A Companhia Integrada de Desenvolvimento Agrícola de Santa Catarina (Cidasc) lembra que as alterações foram publicadas na Portaria Mapa n.º 1.244, de 18 de fevereiro de 2025, trazendo mais clareza e facilitando a adequação dos estabelecimentos às normas vigentes.
Confira como deve ser
- Os ovos vendidos a granel, ou seja, vendidos sem embalagem primária rotulada (embalagem de caixas de papelão e/ou caixas plásticas destinadas ao acondicionamento dos ovos) devem ser individualmente identificados na casca, com a data de validade e o número de registro do estabelecimento produtor;
- Ovos comercializados em embalagens primárias onde já conste a data de validade e número de registro do estabelecimento não necessitam da identificação individual, diretamente no ovo;
- O Ministério da Agricultura e Pecuária (Mapa) prorrogou o prazo para identificação individual dos ovos vendidos a granel. O prazo é até 4 de setembro de 2025.
“Os estabelecimentos de ovos e derivados que operam sob o Serviço de Inspeção Estadual (SIE) em Santa Catarina já seguem as normas de rotulagem, que garantem as informações de data de validade e número de registro do estabelecimento. As informações estão nas embalagens, seja em estojos ou bandejas plastificadas. Embora a venda a granel de ovos não seja um costume no estado, se ocorrer fora de qualquer embalagem, serão obrigatórias as informações no próprio ovo”, esclarece a presidente da Cidasc, Celles Regina de Matos.
“O consumidor deve sempre verificar se a embalagem contém essas informações e se há o selo do SIF, Sisbi, SIE ou SIM, porque isso garante que o produto passou por inspeção higiênica e sanitária criteriosa e está dentro dos padrões de qualidade.

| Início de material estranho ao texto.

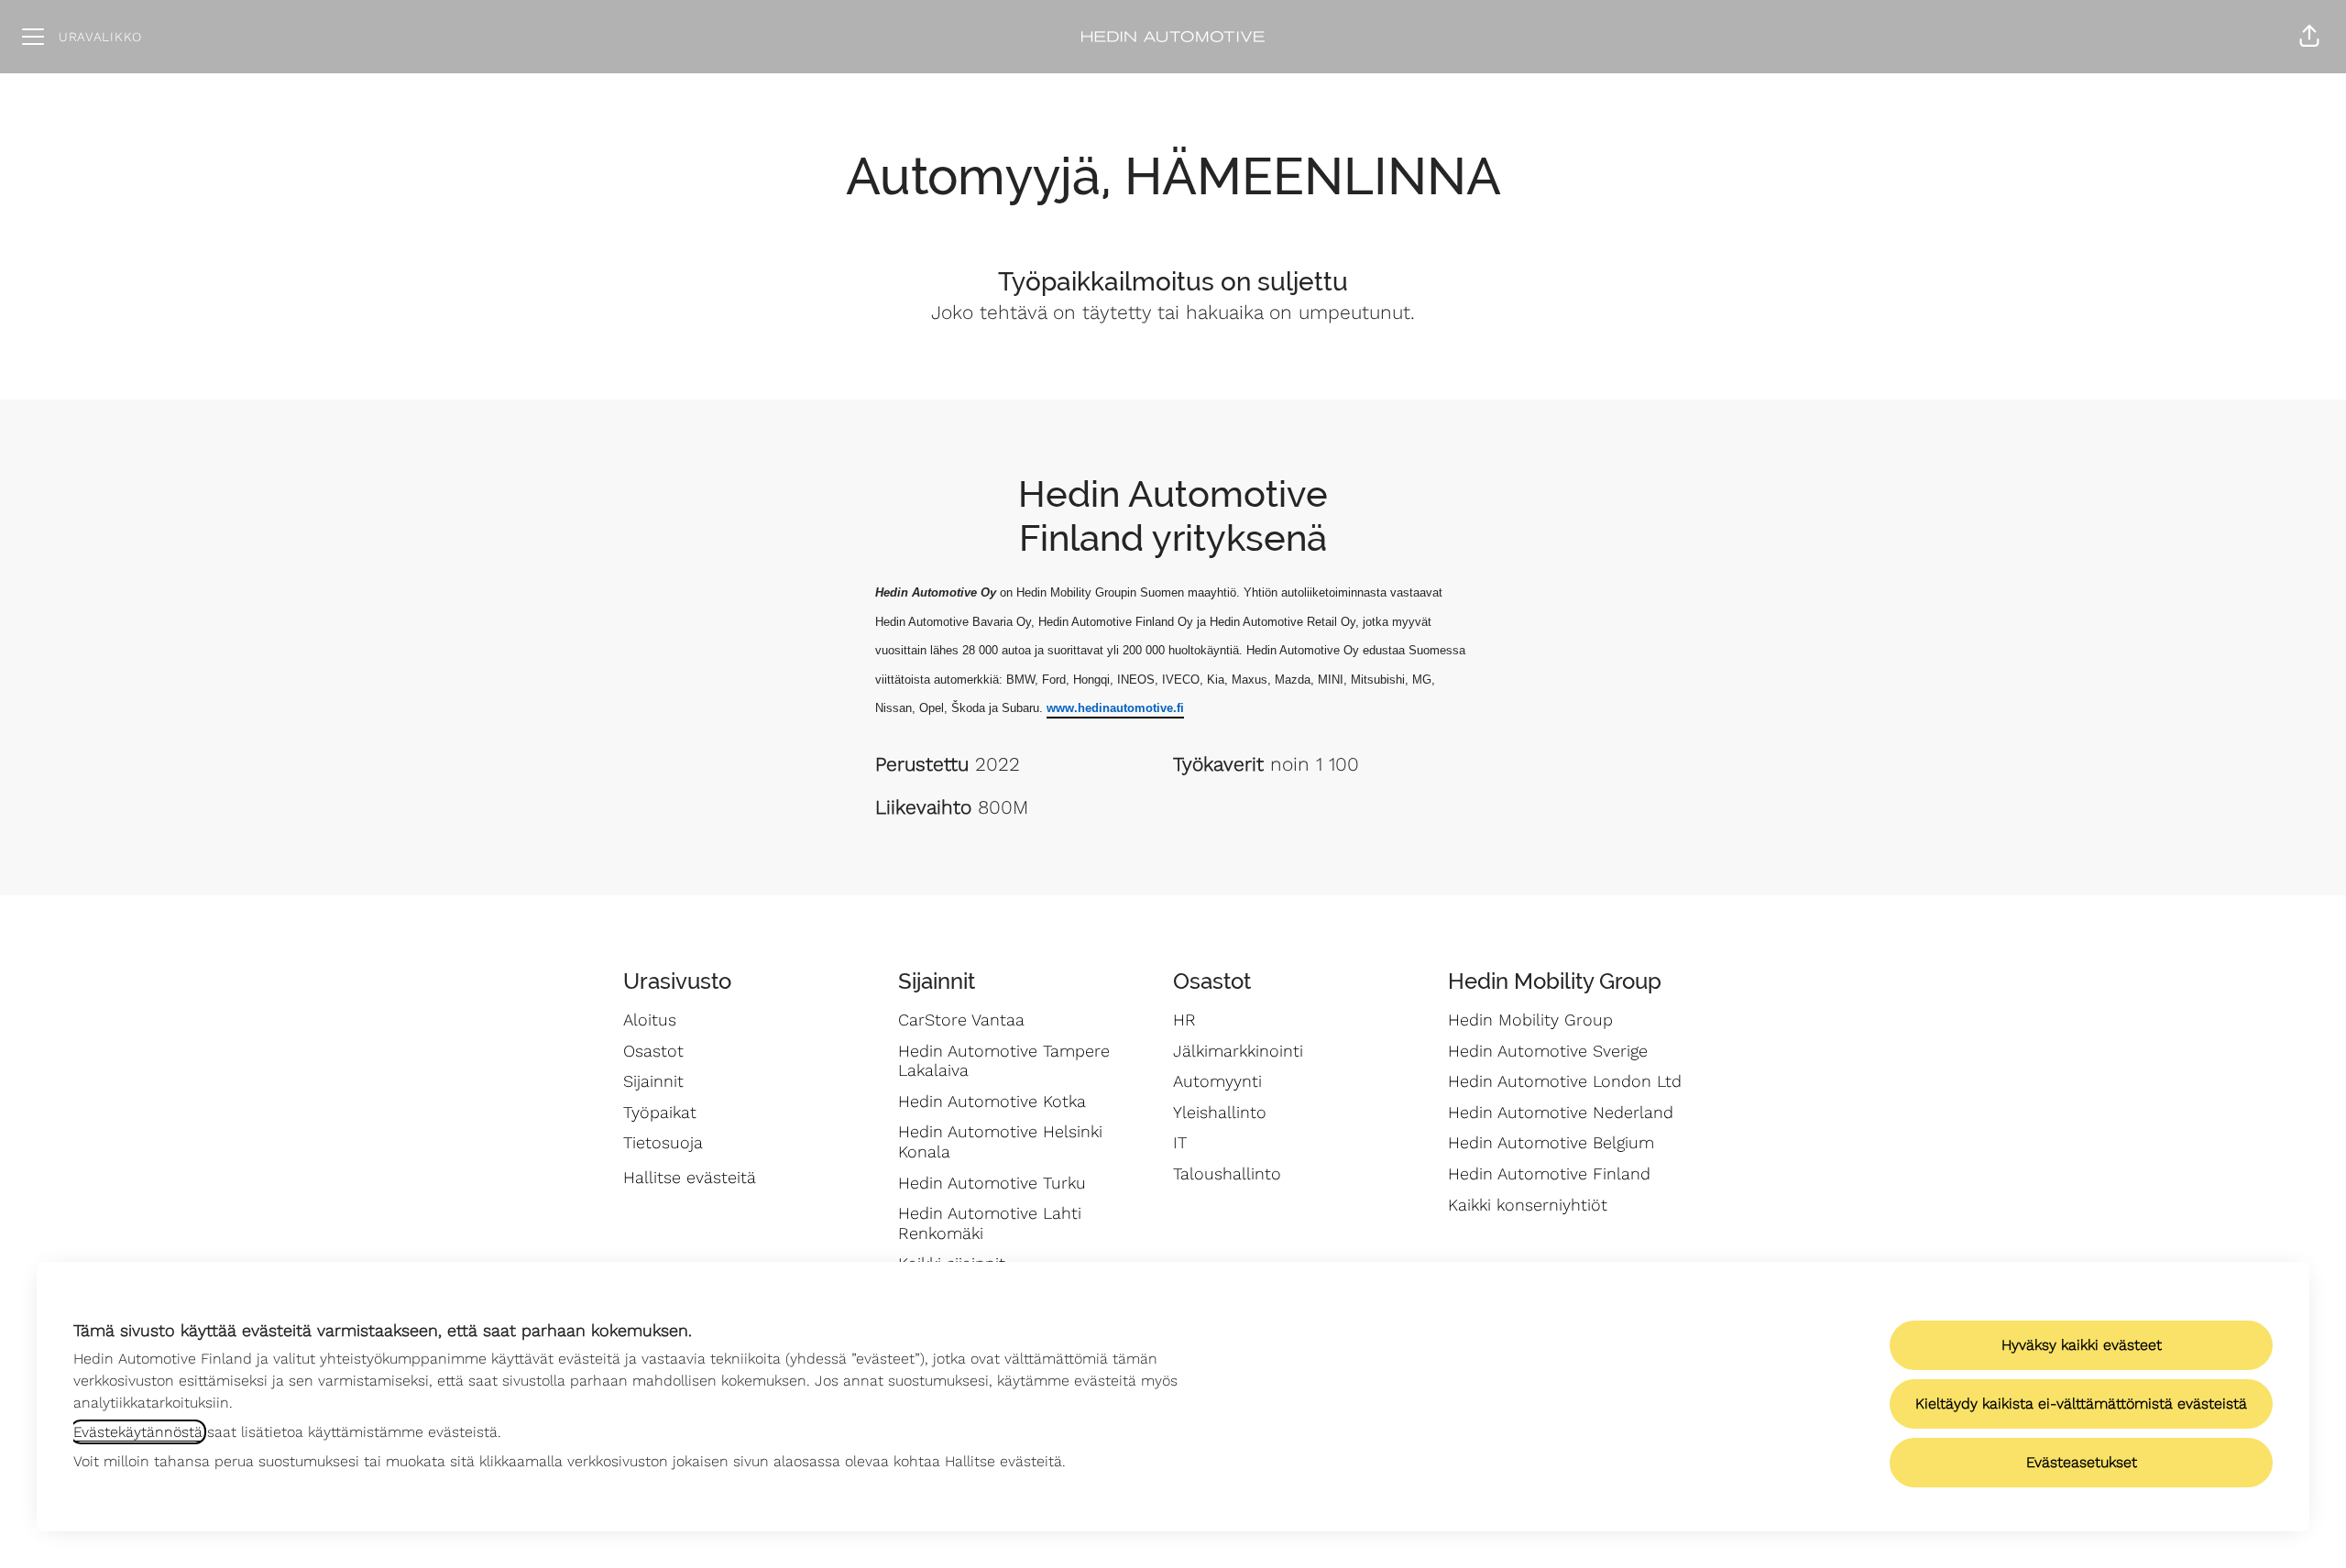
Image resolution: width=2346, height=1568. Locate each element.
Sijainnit (653, 1081)
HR (1184, 1019)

Assim, a rastreabilidade e a segurança do produto continuam asseguradas, reforçando a qualidade dos ovos comercializados no estado”, reforça Celles.
O ovo comercial é resultado de um eficiente processo biológico realizado pela galinha de postura, que converte recursos alimentares e genéticos, em um dos alimentos mais completos para o consumo humano. Rico em proteínas, glicídios, lipídios, vitaminas, minerais e ácidos graxos essenciais, o ovo é um item fundamental na alimentação.
Conforme as diretrizes da Cidasc, os estabelecimentos que utilizam ovos como matéria-prima são classificados de acordo com sua origem, finalidade, estrutura industrial e tipos de produtos derivados dos ovos. Essa classificação visa assegurar o atendimento ao regulamento da inspeção industrial e sanitária de produtos de origem animal, com consequente controle sanitário e qualidade dos produtos que são oferecidos ao mercado.
A médica-veterinária e gestora do Departamento Estadual de Inspeção da Cidasc, Alexandra Reali Olmos, destaca a segurança do sistema estadual de inspeção em Santa Catarina. “A Cidasc garante que os ovos produzidos sob o selo SIE tenham sua procedência e segurança asseguradas, mantendo-se a rastreabilidade, que o mapa da saúde do produto”, afirma.